— WRITTEN EXERCISE —
Collect every line of the material below that contains the word "screenshot", treating uppercase and lowercase letters as different.

— Data extracted from a collection —
Start

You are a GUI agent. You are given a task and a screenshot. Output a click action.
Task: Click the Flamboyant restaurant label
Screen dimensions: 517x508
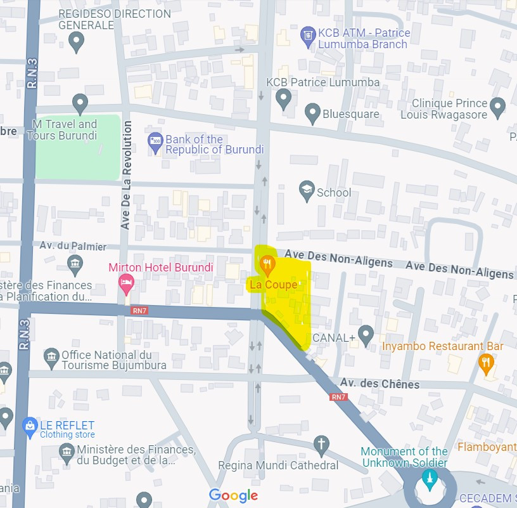click(x=487, y=447)
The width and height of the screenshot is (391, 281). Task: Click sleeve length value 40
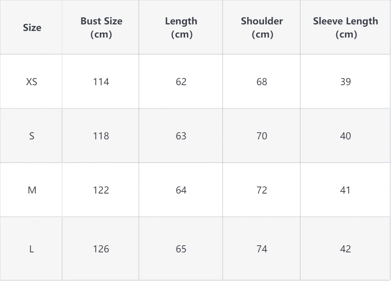[x=346, y=136]
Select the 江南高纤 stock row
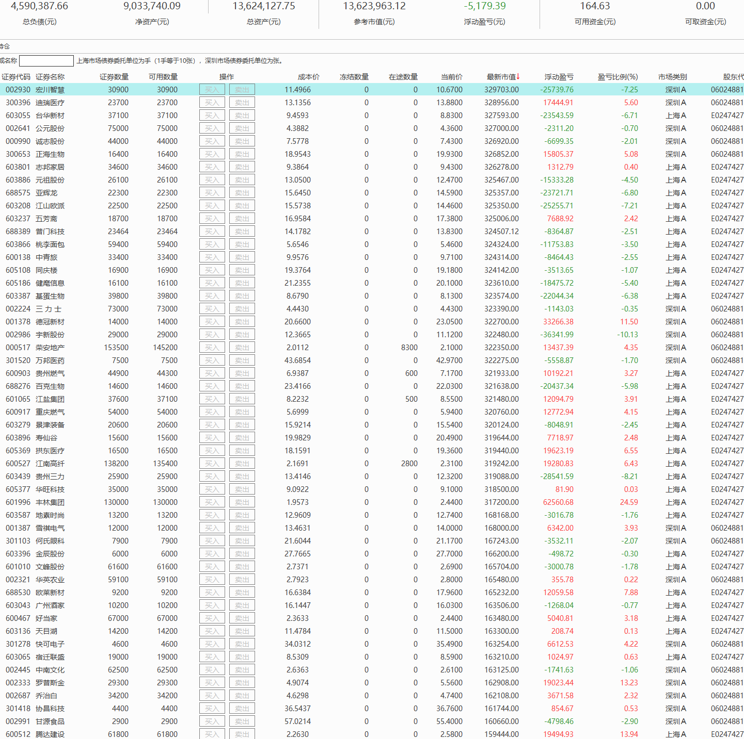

End

— EXPECTED ANSWER —
You are a GUI agent. You are given a task and a screenshot. Output a click action.
The width and height of the screenshot is (391, 281). Task: Click sleeve length value 40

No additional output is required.